#### TASK MATERIAL
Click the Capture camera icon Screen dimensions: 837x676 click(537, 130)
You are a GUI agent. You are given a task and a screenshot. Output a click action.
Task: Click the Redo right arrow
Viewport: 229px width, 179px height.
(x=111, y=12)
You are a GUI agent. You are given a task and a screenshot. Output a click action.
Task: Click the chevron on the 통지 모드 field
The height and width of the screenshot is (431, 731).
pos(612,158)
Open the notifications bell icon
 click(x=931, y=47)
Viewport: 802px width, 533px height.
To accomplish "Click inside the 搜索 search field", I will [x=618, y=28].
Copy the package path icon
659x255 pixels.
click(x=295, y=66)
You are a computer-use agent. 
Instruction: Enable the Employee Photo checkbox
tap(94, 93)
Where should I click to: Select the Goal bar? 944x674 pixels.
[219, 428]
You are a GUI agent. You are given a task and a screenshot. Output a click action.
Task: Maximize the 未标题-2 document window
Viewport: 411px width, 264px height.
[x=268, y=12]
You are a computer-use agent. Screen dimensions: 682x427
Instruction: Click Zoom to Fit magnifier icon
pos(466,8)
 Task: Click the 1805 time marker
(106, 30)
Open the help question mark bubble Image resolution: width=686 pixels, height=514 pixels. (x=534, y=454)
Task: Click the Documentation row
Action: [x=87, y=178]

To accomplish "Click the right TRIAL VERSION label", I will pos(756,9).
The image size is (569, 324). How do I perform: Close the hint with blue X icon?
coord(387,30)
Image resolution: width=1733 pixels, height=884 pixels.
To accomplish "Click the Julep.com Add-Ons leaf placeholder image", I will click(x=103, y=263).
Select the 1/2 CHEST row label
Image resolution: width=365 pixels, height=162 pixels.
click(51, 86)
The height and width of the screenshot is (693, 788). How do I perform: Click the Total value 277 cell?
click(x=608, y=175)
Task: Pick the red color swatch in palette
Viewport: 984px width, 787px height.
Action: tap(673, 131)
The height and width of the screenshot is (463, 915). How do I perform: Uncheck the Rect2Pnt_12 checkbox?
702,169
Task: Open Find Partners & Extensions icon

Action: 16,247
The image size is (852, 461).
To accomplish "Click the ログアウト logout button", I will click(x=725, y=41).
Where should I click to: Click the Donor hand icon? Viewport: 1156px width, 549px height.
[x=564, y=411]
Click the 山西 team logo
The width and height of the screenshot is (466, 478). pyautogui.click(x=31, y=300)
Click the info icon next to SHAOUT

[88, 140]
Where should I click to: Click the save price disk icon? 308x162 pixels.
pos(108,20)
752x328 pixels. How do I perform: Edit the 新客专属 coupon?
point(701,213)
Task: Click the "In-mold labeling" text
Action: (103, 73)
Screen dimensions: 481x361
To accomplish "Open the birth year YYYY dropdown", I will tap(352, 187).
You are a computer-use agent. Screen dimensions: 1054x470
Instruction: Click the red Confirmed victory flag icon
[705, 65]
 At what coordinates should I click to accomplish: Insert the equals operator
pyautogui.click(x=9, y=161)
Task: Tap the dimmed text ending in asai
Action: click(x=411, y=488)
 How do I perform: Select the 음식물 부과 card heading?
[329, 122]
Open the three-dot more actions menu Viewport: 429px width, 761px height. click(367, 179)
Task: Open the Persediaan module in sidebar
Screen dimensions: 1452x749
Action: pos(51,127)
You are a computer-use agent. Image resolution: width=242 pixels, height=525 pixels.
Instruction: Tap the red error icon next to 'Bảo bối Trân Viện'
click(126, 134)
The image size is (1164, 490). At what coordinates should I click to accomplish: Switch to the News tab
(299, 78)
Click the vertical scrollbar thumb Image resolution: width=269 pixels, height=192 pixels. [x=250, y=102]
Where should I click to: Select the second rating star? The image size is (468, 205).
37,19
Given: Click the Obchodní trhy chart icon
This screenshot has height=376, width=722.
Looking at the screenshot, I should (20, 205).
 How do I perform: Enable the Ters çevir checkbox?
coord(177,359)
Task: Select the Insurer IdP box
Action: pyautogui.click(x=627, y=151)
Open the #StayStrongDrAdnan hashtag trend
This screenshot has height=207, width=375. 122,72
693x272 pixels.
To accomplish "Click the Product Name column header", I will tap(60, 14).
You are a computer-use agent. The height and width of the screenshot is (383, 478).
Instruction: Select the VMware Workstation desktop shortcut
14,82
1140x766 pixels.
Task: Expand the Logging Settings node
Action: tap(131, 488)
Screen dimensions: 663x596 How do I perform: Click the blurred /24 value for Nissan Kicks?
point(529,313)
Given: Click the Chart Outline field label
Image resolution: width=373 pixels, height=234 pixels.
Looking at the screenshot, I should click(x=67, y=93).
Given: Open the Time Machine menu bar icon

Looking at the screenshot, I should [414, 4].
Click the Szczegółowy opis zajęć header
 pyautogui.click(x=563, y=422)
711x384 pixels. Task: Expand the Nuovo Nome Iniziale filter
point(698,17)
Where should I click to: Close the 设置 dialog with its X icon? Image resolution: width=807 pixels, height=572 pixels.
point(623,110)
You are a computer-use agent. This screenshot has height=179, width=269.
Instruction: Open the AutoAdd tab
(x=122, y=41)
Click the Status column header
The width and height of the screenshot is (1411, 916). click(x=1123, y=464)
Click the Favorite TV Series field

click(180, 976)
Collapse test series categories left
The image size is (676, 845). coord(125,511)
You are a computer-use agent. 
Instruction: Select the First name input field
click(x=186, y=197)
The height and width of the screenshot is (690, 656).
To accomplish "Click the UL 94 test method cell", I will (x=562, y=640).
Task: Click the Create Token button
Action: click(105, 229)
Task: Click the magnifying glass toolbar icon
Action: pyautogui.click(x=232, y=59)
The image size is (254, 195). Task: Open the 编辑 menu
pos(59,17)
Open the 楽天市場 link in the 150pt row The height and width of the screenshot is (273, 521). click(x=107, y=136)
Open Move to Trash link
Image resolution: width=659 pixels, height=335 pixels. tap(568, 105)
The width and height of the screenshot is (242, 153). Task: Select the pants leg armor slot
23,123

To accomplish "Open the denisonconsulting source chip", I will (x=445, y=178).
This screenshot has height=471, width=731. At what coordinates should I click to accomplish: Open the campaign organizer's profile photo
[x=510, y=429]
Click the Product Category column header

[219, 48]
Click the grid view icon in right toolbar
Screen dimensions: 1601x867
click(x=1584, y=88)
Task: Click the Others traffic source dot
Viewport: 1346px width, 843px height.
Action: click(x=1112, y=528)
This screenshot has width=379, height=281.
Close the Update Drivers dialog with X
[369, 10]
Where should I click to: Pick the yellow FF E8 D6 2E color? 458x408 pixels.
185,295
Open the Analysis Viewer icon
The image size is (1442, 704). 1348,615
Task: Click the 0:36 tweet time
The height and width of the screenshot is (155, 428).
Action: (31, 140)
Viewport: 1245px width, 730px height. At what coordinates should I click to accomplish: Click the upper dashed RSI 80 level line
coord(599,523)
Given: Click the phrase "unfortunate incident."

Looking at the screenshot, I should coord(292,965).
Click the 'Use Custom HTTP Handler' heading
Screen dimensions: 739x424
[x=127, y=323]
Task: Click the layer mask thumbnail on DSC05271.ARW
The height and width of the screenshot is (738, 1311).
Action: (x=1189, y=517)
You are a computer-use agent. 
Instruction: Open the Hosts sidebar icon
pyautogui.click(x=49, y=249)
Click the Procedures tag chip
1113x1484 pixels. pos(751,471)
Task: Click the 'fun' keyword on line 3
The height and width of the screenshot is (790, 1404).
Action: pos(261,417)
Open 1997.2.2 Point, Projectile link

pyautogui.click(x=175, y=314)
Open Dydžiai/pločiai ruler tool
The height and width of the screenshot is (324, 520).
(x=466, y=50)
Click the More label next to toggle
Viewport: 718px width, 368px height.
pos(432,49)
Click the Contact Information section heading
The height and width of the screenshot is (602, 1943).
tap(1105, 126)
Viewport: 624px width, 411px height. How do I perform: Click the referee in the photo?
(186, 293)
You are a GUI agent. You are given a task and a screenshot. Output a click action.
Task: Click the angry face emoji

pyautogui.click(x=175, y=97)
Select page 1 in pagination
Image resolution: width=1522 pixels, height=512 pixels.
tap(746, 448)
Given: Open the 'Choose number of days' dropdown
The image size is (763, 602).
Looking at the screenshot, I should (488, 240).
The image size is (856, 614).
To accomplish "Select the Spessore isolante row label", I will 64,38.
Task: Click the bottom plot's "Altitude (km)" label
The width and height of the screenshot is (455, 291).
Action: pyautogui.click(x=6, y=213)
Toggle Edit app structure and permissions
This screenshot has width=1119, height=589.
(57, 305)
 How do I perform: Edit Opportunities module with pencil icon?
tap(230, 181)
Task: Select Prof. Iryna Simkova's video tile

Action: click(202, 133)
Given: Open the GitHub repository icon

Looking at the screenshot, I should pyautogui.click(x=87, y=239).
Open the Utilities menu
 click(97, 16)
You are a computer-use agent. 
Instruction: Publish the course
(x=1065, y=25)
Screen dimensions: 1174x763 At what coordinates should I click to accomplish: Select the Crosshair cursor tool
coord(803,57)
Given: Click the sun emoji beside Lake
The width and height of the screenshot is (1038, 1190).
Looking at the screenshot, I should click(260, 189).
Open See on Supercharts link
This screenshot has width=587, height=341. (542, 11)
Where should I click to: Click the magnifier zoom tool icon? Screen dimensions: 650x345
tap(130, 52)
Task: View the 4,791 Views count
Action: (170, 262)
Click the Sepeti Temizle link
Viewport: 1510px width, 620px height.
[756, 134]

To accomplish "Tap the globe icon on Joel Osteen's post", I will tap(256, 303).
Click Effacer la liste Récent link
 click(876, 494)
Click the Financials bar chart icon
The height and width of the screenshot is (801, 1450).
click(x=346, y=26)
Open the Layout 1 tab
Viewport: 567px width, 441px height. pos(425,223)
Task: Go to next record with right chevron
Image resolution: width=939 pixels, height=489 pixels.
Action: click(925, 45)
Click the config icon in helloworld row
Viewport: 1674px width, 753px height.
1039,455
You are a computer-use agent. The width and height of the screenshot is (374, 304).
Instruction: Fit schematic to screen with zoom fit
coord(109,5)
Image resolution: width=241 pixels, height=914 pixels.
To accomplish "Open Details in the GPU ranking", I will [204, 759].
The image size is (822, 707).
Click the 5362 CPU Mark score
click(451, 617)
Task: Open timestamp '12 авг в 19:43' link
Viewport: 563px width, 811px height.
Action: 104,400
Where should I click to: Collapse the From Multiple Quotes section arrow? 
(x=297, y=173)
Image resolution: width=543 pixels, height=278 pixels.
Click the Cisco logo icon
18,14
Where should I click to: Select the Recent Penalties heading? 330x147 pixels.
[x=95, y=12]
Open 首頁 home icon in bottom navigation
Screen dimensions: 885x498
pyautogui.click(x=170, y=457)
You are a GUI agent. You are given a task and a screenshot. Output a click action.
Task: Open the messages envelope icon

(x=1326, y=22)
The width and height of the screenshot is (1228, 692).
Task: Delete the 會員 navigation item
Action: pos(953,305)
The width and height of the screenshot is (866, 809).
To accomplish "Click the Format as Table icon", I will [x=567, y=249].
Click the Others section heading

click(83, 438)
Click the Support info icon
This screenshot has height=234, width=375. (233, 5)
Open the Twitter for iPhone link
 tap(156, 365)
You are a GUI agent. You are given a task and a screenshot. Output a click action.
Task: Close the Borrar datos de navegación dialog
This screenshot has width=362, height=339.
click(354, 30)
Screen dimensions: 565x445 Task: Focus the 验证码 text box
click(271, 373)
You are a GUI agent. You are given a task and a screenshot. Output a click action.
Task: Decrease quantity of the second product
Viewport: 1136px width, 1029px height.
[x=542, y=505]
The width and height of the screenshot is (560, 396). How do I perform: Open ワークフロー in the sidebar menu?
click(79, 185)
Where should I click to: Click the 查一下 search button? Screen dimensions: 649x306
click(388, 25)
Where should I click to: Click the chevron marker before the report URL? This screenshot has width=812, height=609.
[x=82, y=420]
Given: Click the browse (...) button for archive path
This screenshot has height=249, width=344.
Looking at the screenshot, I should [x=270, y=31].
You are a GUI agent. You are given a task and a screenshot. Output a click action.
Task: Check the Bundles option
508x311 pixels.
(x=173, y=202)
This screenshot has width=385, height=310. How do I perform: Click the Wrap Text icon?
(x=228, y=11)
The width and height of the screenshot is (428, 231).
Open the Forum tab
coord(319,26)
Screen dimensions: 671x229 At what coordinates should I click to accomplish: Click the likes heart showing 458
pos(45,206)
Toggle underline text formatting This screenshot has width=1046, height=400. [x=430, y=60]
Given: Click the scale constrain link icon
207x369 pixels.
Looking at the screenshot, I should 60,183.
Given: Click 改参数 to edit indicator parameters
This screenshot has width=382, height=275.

#### TASK TO COMPLETE
Identify and extract each line of the listing that contains "computer".

#### ANSWER SECTION
You are a computer-use agent. 
You are a computer-use agent. Screen dimensions: 682x427
You are a computer-use agent. Screen dimensions: 1054x470
You are a computer-use agent. Image resolution: width=242 pixels, height=525 pixels.
You are a computer-use agent. The height and width of the screenshot is (383, 478).
You are a computer-use agent. This screenshot has height=179, width=269.
You are a computer-use agent. 
You are a computer-use agent. 
You are a computer-use agent. 
You are a computer-use agent. The width and height of the screenshot is (374, 304).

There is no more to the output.